Sparta Capital Ltd. Announces Third Tranche of Previously Announced Private Placement

Not for distribution to U.S. Newswire Services or for dissemination in the United States of America. Any failure to comply with this restriction may constitute a violation of U.S. Securities laws.



Calgary, Alberta (FSCwire) - Sparta Capital Ltd. (TSXV:SAY.H) (the “Corporation” or “Sparta”) is pleased to announce that it intends to complete the third tranche (the "Third Tranche") of its previously announced equity private placement (the “Offering”). Pursuant to the Offering, Sparta will issue up to 18,800,000 units (“Units”) of the Corporation at a price of $0.05 per Unit for gross proceeds of up to $940,000. Each Unit will be comprised of one common share ("Common Share") and one share purchase warrant ("Warrant") of the Corporation.  Each Warrant will entitle the holder thereof to acquire an additional Common Share at a price of $0.05 per Common Share for up to twelve (12) months following the date of issuance (the “Warrant Expiry Date”), following the closing of the Offering, unless the volume weighted average trading price of the Common Shares on the NEX (“NEX”) a separate board of the TSX Venture Exchange Inc. (the “TSX Venture Exchange”) (or the TSX Venture Exchange, if applicable, pursuant to the Corporation graduating to the TSX Venture Exchange resulting in the Common Shares being traded on the TSX Venture Exchange) during the 20 business days immediately prior to the date for which such calculation is made of the Common Shares is greater than $0.14 (the “Trigger Event”). If the Trigger Event occurs, the Warrant Expiry Date may be accelerated, in the Corporation's sole discretion, to 30 business days from the Trigger Event date.

 

Following the close of the first and second tranches of the Offering the Corporation has issued 14,434,000 Units for gross proceeds to the Corporation of $721,700 and the Corporation has fully repaid all outstanding debt held by the Corporation's wholly owned subsidiary Newport Environmental Technologies Ltd., as previously disclosed in the Previous News Releases (as defined below).
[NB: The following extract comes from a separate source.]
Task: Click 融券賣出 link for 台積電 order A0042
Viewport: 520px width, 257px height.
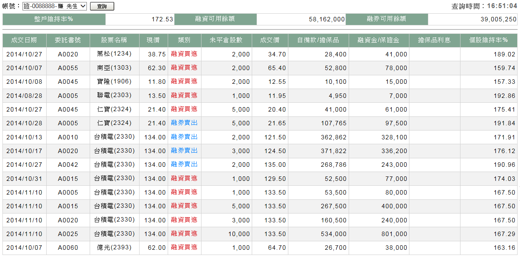Action: click(184, 164)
For further information on the Offering please refer to the news releases of February 15, 2015, March 6, 2015 and May 4, 2015 (the "Previous News Releases") of the Corporation available on www.sedar.com.

 

The Corporation will not pay finders’ fees in cash or securities of the Corporation in connection with the Offering.

 

Closing of the Third Tranche is subject to certain conditions including, but not limited to, the receipt of all necessary approvals including the approval of the NEX, a separate board of the TSX Venture Exchange. Pursuant to applicable securities laws, all securities issued pursuant to the Third Tranche will be subject to a hold period of four months plus one day following the closing of the Third Tranche.

 

The proceeds from the Third Tranche will be used by the Corporation for general working capital purposes.

 

The company is pleased to announce the appointment of Alyn D. Patterson CPA, CA as Chief Financial Officer, replacing the retiring CFO.  Alyn qualified as a Chartered Accountant in December 1972 and is a member of the Chartered Professional Accountants of Ontario.  He was a partner in an International Public Accounting firm for 5 years and has spent the majority of his professional career servicing the needs of numerous entrepreneurial-based businesses.  His experience will compliment the human resources Sparta has to assess future growth opportunities.

 

Finally, the Corporation is pleased to announce the on-line publication of a new Investor Presentation, intended to update all stakeholders about the developments that have taken place this past year, since the acquisition of all the outstanding shares of Newport Environmental Technologies Ltd. The presentation can be viewed at http://www.spartacapital.com/sparta-the-future/

 

About Sparta

 

Sparta Capital Ltd. fosters and distributes a range of energy efficient solutions. Late last year, the company acquired all of the outstanding shares in Canadian based Newport Environmental Technologies Ltd. Now under the Sparta banner, they are in the process of securing several other licenses for technologies developed to save fuel while reducing carbon emissions in various markets. This year, Sparta established three new divisions, Sparta Technologies 4 Mining Ltd; to cater to the special needs of the mining industry, Illumineris Inc.; a company that focuses on glow-in-the-dark safety products, and ReECO Conversion Technologies Ltd.; a biomass conversion division. Visit www.spartacapital.com

 

 

For further information please contact:

 

Tom Brown, President

Email: tbrown@spartacapital.com

Telephone: (306) 491-6323

 

Cautionary Statements

 

This news release contains “forward-looking information” within the meaning of applicable securities laws relating to the proposal to complete the Offering (all references to the “Offering” in these “Cautionary Statements” will include reference to the “Third Tranche”) and any associated transactions, including statements regarding the terms and conditions of the Offering.  Although the Corporation believes in light of the experience of its officers and directors, current conditions and expected future developments and other factors that have been considered appropriate that the expectations reflected in this forward-looking information are reasonable, undue reliance should not be placed on them because the Corporation can give no assurance that they will prove to be correct. Readers are cautioned to not place undue reliance on forward-looking information. Actual results and developments may differ materially from those contemplated by these statements depending on, among other things, the risks that the Corporation will not proceed with the Offering and any associated transactions, that the ultimate terms of the Offering and any associated transactions will differ from those that currently are contemplated, and that the Offering and any associated transactions will not be successfully completed for any reason (including the failure to obtain the required approvals or clearances from regulatory authorities). The statements in this press release are made as of the date of this release. The Corporation undertakes no obligation to comment on analyses, expectations or statements made by third-parties in respect of the Corporation.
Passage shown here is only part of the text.